#### [ページ抜粋]
----
モノ・コト・ヒトの経年変化を味わい楽しむブログ

わたしたちが生きていく上で、モノは必要不可欠だ。それは、生まれたときから存在していれば、そのモノがあって当たり前だから、その生活が続く以上、必要不可欠なのだと信じて疑わない。


しかし、生活が少し変わったら、それは本当に必要なのか、ふと考えてしまうことがある。


たとえば、旅に出るとき。旅に持っていける荷物は限りがある。最低限の荷物にしても、荷物がいっぱいになることがある。一度、旅に出れば、さらに必要かどうかのふるいにかけられるので、その識別の精度は上がる。


引っ越しも、一種のふるい活動だ。思い切って、不要なものを片付けるチャンスだ。

ゴミ予備軍になってゆくモノたち

モノと接していると、常に必要なのかどうかを問う機会に直面する。モノと出会ったとき。モノをもらったとき。モノを購入するとき。モノを捨てるとき。わたしたちは、常にモノとの関係性を定義し続けている。要るのか、要らないのか、ということを。

しかし、それはあくまでもそのときの条件と感情が決めることであって、個人の裁量に委ねられる。その結果、社会には様々なモノが溢れ、それらと築かれた様々な関係性が存在する。要らないモノは、ゴミになる。ゴミになったらたいてい関係性が終了するから、そのあとゴミがどうなるかは、関係性の範囲外だ。

ゴミにしなくても、関係性の範囲外にいってしまったモノは、ゴミ予備軍になる。いつか捨てるけど、まだ捨てていないモノ。そもそもそんなに必要ではないのに、なぜか持っているモノ。

自分の周りにあるモノを冷静に見たときに、ゴミ予備軍でないモノが、いったいどれぐらいあるのだろう。モノとの関係性を築ききれないほどモノを所有すると、いつしか、ゴミ予備軍に囲まれた生活になってゆく。もったいないと言いながら、ただゴミ予備軍を増やしているのかもしれない。
----
#### [保存データ]
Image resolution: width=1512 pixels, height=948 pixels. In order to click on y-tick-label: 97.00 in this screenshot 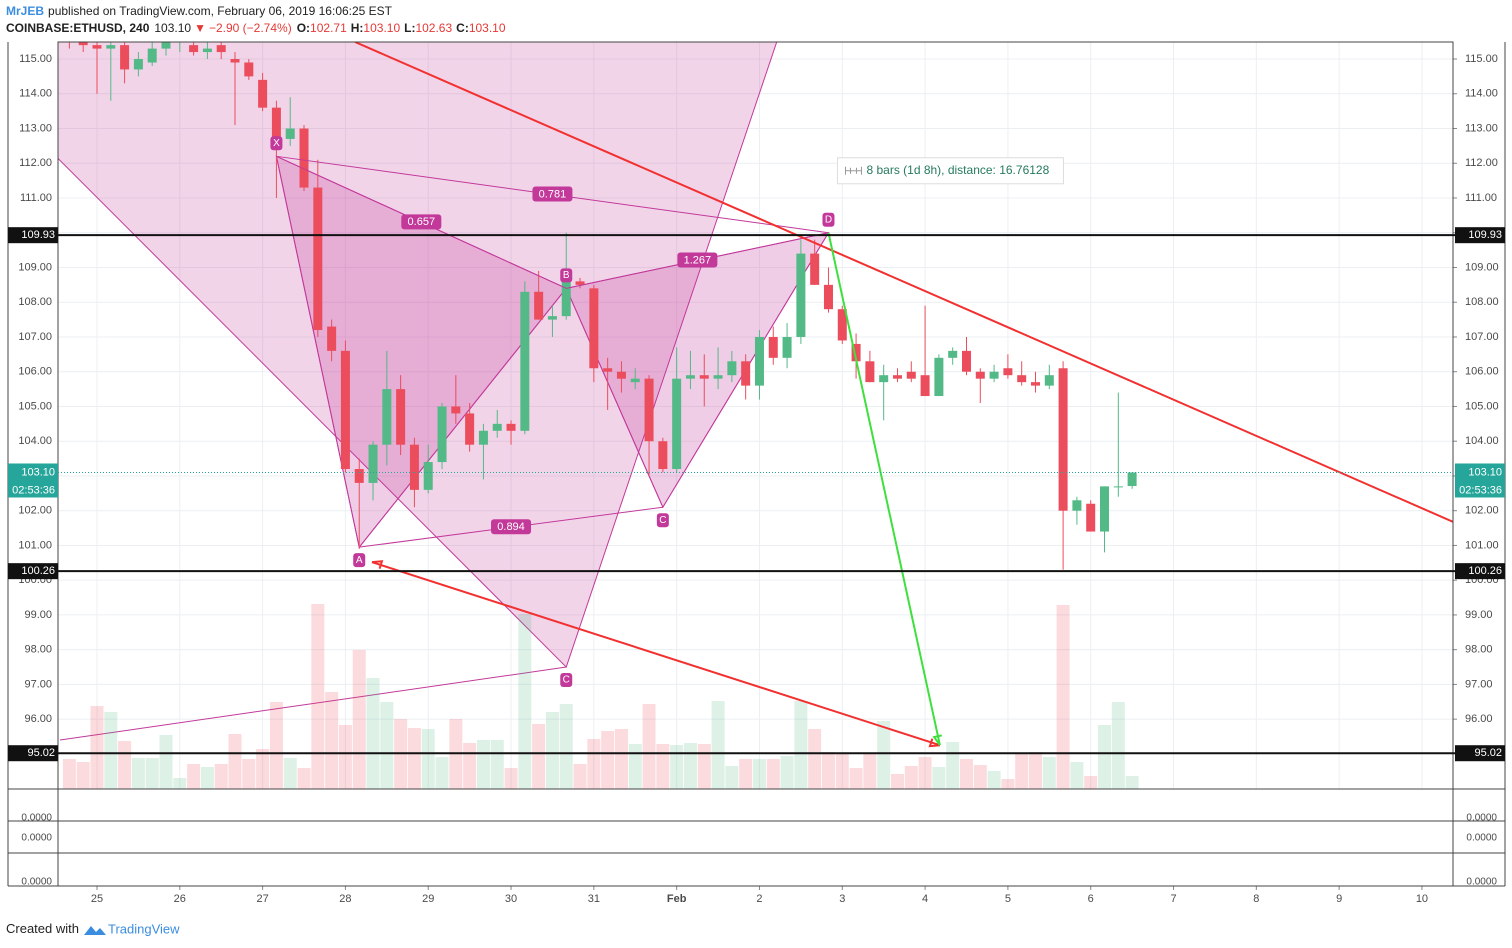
----
#### [読んで考える]
1) ページ抜粋について、次の問いに答えよ。
(a) 旅に持っていける荷物について、何と述べているか。
(b) 引っ越しは何のチャンスだとされているか。
(c) モノがゴミになったら、関係性はたいていどうなるとされているか。
2) ページ抜粋のうち、「しかし、生活が少し変わったら」を含む語句で始まり「なるかは、関係性の範囲外だ。」で終わる部分を、一字一句変えずに引用せよ。
3) 次の各文がページ抜粋の内容と合っているか、はい・いいえで答え、根拠となる本文の語句をそのまま引用せよ。
(a) 一度旅に出ると、必要かどうかを見分ける精度が上がる。
(b) モノが要るかどうかは、社会全体の決まりによって決められる。
(c) いつか捨てるがまだ捨てていないモノは、ゴミ予備軍に含まれる。

#### [解答一覧]
1)
(a) 限りがある。
(b) 思い切って、不要なものを片付けるチャンス。
(c) 終了する。

2)
しかし、生活が少し変わったら、それは本当に必要なのか、ふと考えてしまうことがある。


たとえば、旅に出るとき。旅に持っていける荷物は限りがある。最低限の荷物にしても、荷物がいっぱいになることがある。一度、旅に出れば、さらに必要かどうかのふるいにかけられるので、その識別の精度は上がる。


引っ越しも、一種のふるい活動だ。思い切って、不要なものを片付けるチャンスだ。

ゴミ予備軍になってゆくモノたち

モノと接していると、常に必要なのかどうかを問う機会に直面する。モノと出会ったとき。モノをもらったとき。モノを購入するとき。モノを捨てるとき。わたしたちは、常にモノとの関係性を定義し続けている。要るのか、要らないのか、ということを。

しかし、それはあくまでもそのときの条件と感情が決めることであって、個人の裁量に委ねられる。その結果、社会には様々なモノが溢れ、それらと築かれた様々な関係性が存在する。要らないモノは、ゴミになる。ゴミになったらたいてい関係性が終了するから、そのあとゴミがどうなるかは、関係性の範囲外だ。

3)
(a) はい。「一度、旅に出れば、さらに必要かどうかのふるいにかけられるので、その識別の精度は上がる。」
(b) いいえ。「それはあくまでもそのときの条件と感情が決めることであって、個人の裁量に委ねられる。」
(c) はい。「いつか捨てるけど、まだ捨てていないモノ。」